Work to complete: Return every line in the items below that contains the word "height".
═══ Records for the task
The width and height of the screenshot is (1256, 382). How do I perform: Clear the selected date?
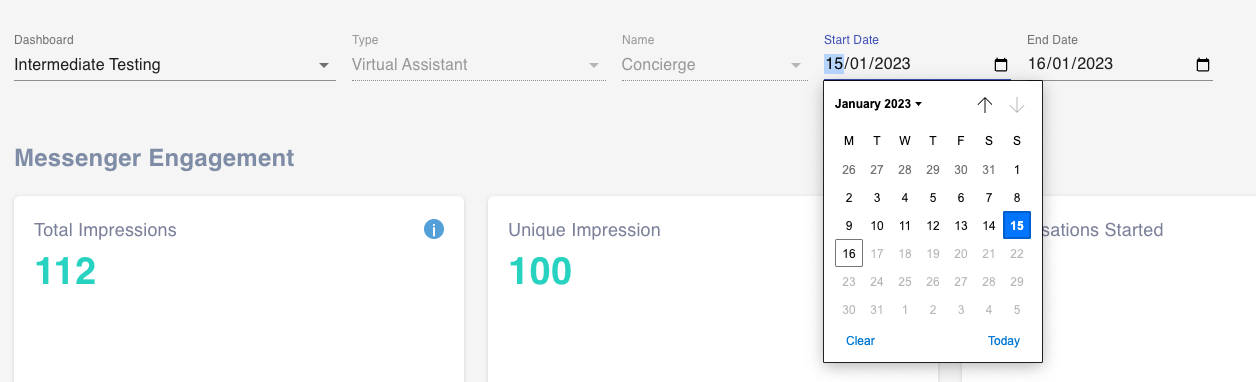[860, 341]
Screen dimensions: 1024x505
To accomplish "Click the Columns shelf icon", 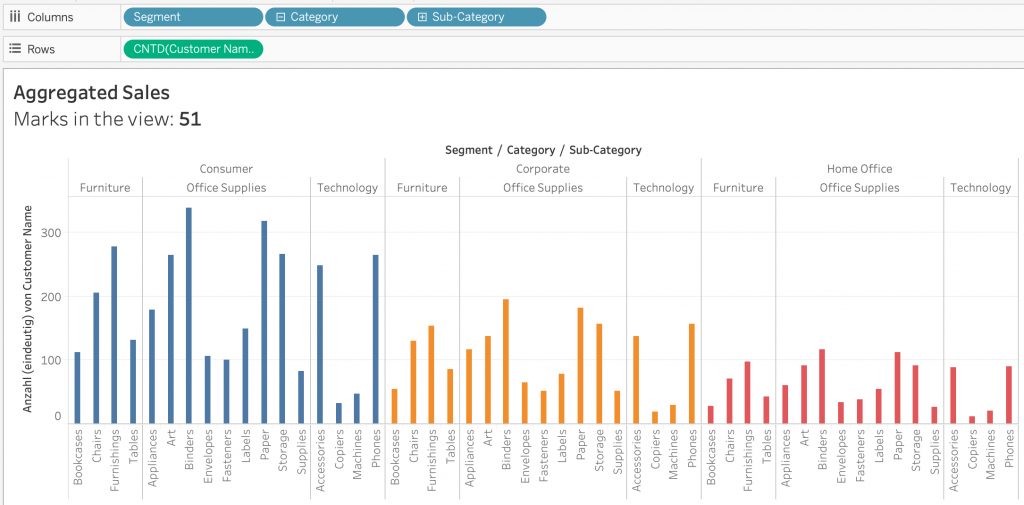I will 15,17.
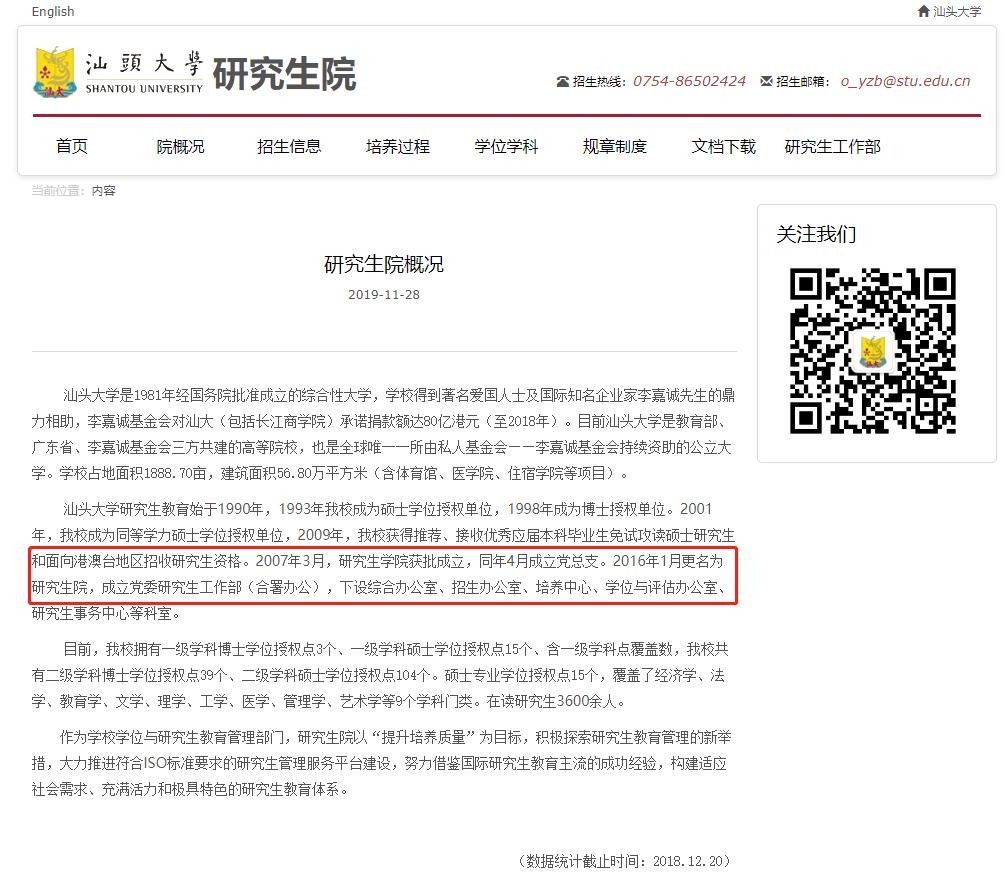Click 汕头大学 link at top right
The height and width of the screenshot is (895, 1007).
coord(956,11)
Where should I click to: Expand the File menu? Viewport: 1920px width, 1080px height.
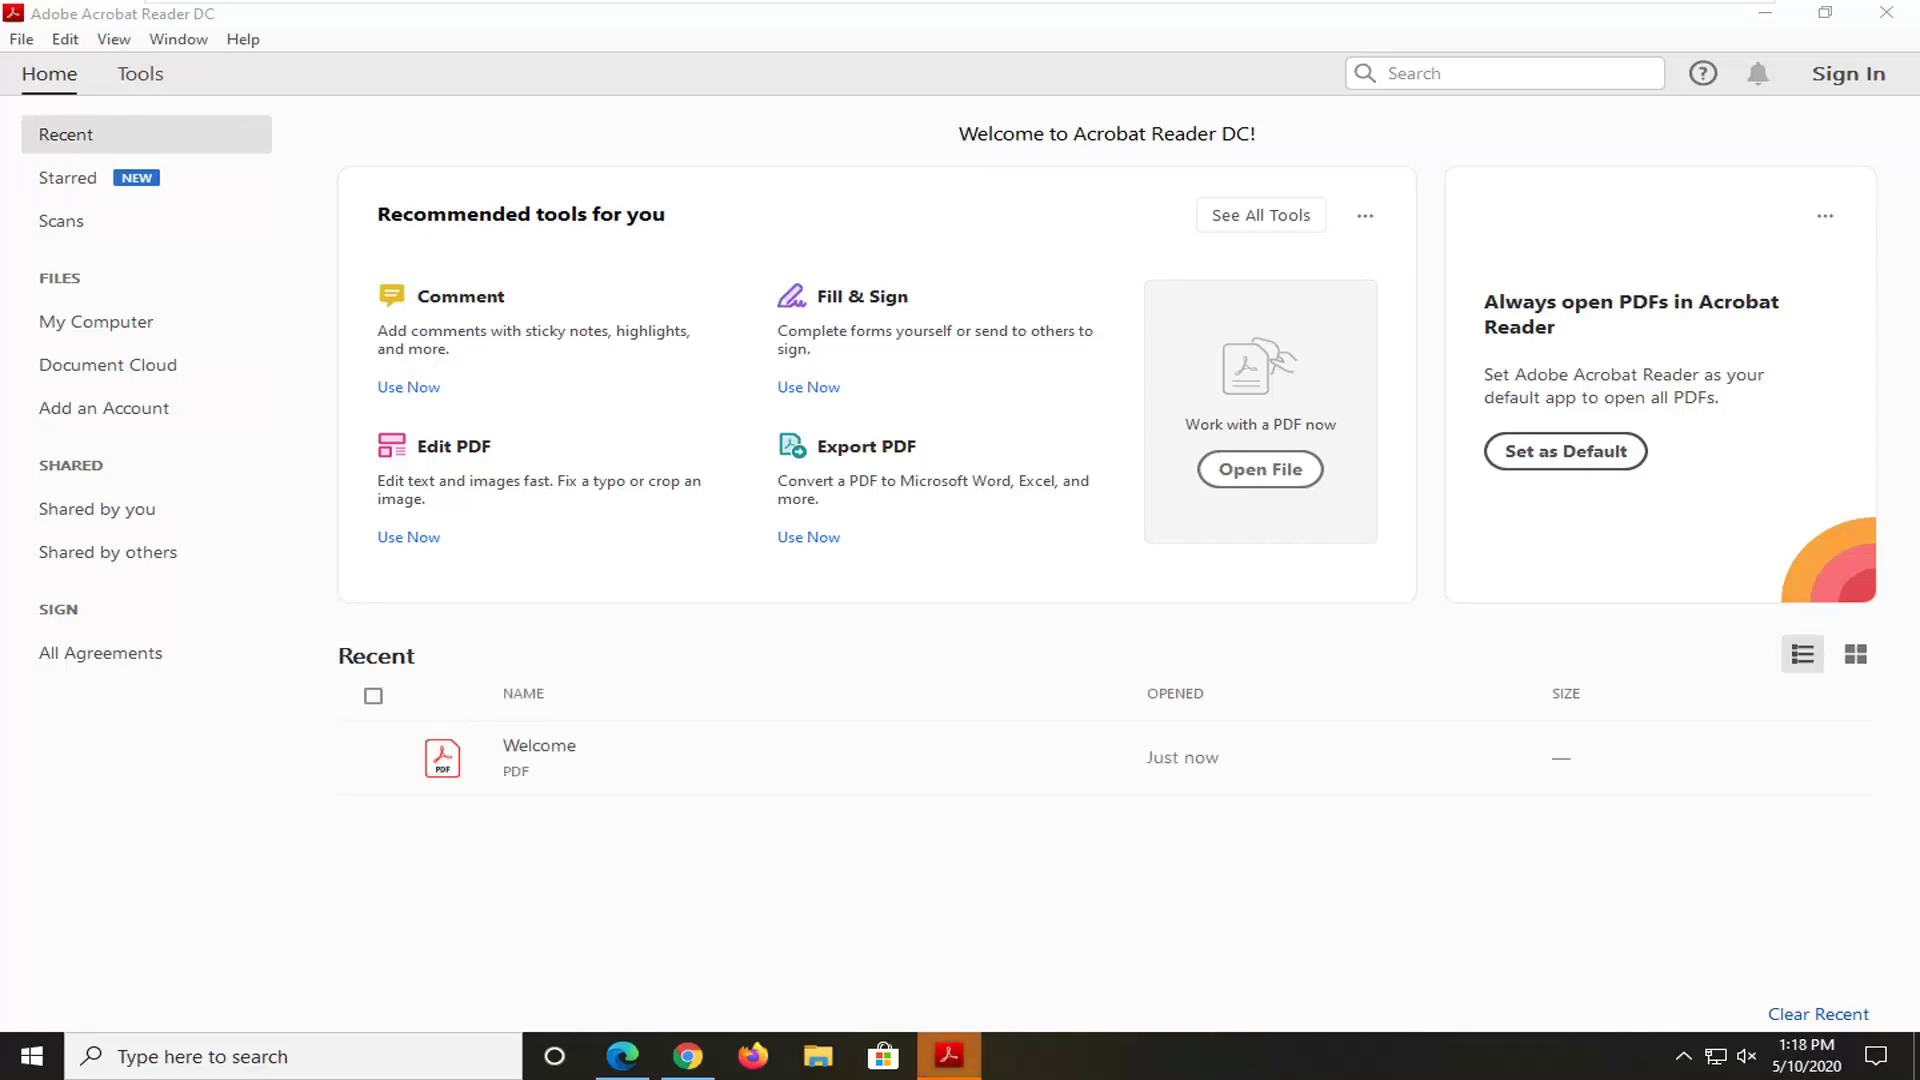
══════
Answer:
The width and height of the screenshot is (1256, 382). How do I perform: Clear the selected date?
The height and width of the screenshot is (895, 1007).
Where should I click to: Expand the File menu? Viewport: 1920px width, 1080px height.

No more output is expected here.